» Source material
# # #

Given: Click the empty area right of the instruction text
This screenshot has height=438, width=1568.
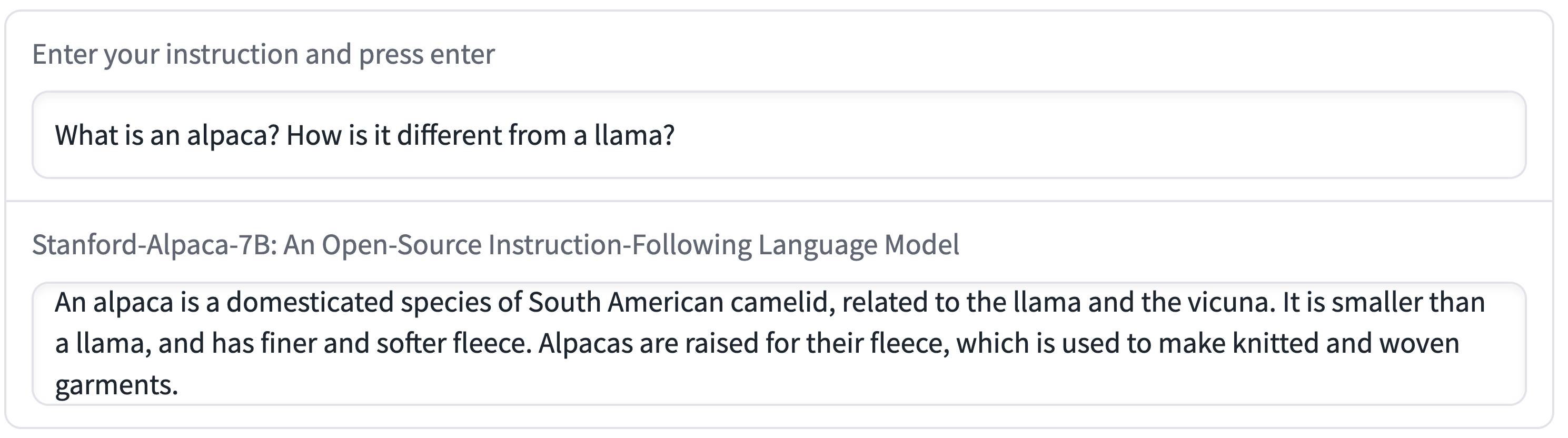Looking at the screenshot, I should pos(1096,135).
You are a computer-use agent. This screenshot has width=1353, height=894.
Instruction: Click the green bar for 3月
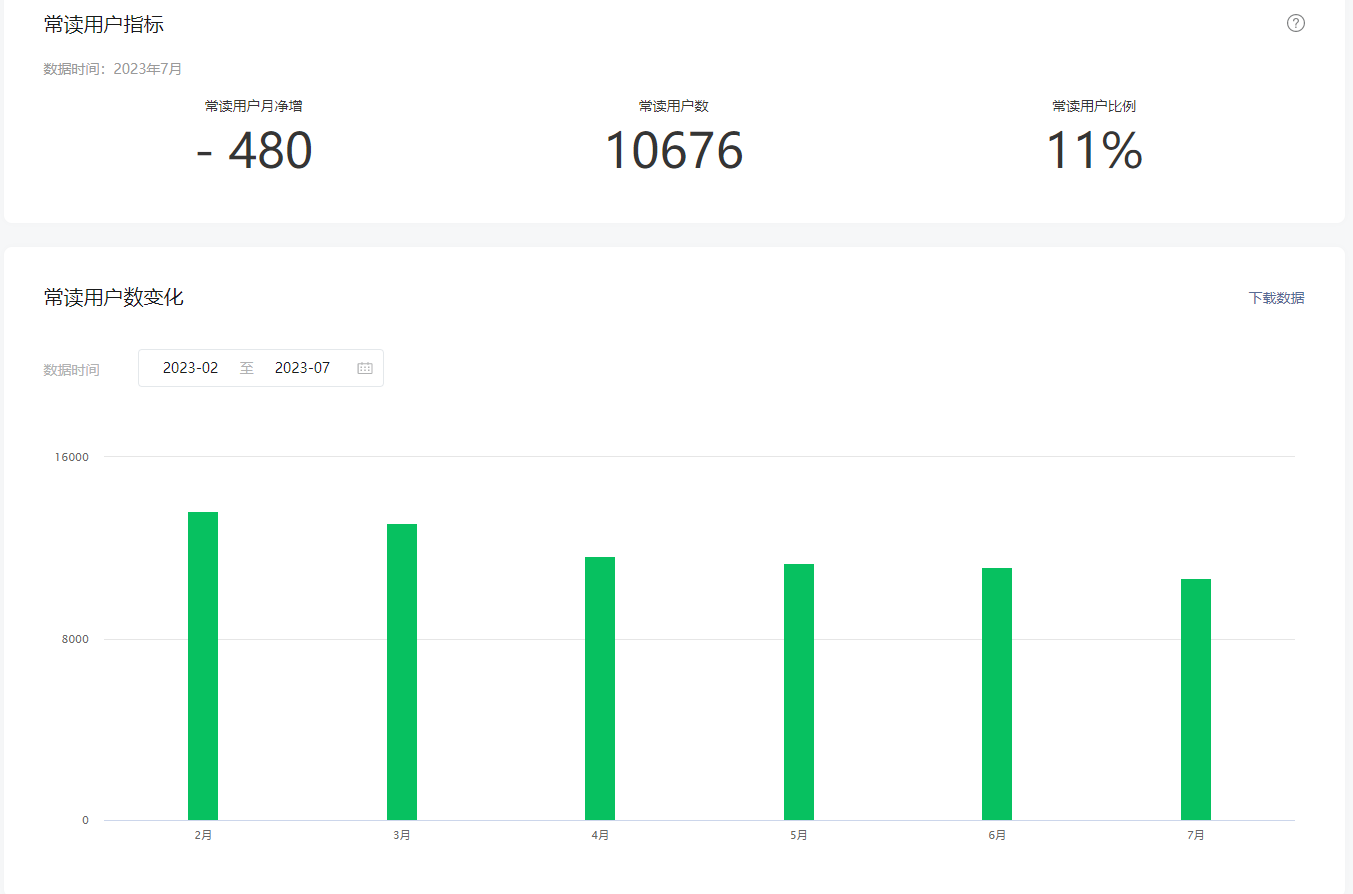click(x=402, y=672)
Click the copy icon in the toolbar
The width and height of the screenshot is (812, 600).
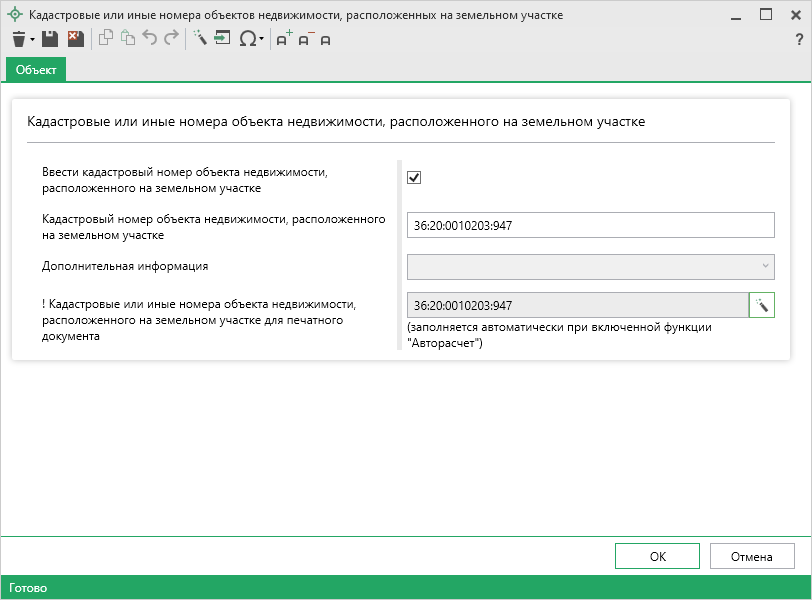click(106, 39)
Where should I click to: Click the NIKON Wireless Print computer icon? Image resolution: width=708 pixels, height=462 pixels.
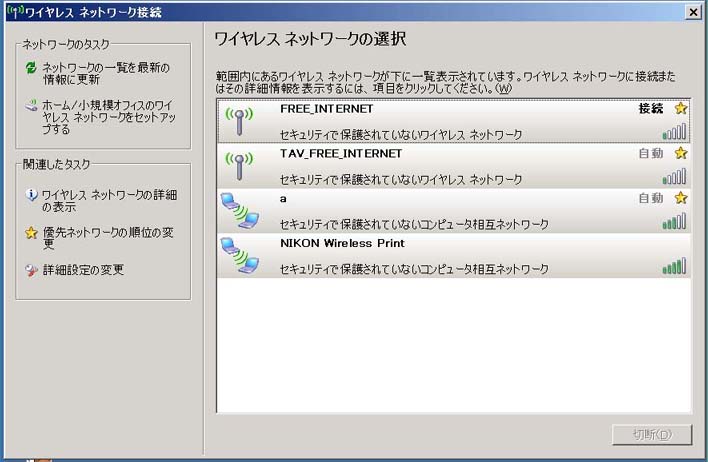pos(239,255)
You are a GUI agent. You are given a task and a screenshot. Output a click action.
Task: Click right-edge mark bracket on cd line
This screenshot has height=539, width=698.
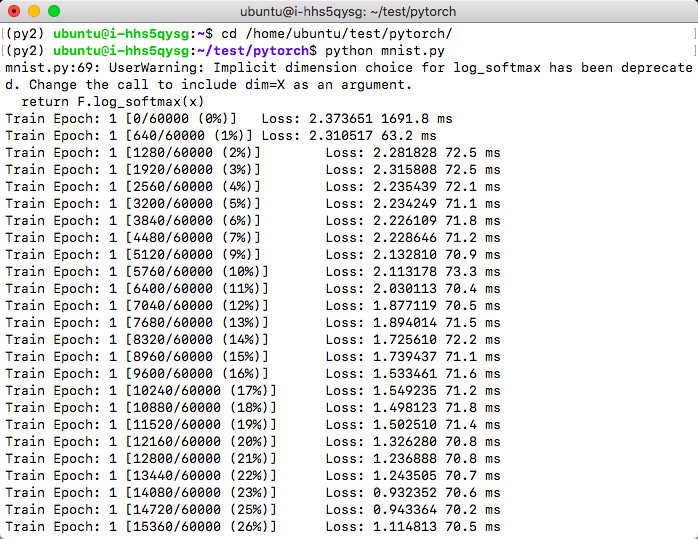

# # #

» Brief
Copy out the records exactly. Do not include the pictures.

» Written solution
Given: Click the empty area right of the instruction text
This screenshot has height=438, width=1568.
Looking at the screenshot, I should pos(1096,135).
You are a computer-use agent. This screenshot has width=1353, height=894.
Instruction: Click the green bar for 3月
click(x=402, y=672)
Click the copy icon in the toolbar
The width and height of the screenshot is (812, 600).
click(106, 39)
Where should I click to: Click the NIKON Wireless Print computer icon? Image resolution: width=708 pixels, height=462 pixels.
pos(239,255)
You are a GUI agent. You are given a task and a screenshot. Output a click action.
Task: Click right-edge mark bracket on cd line
This screenshot has height=539, width=698.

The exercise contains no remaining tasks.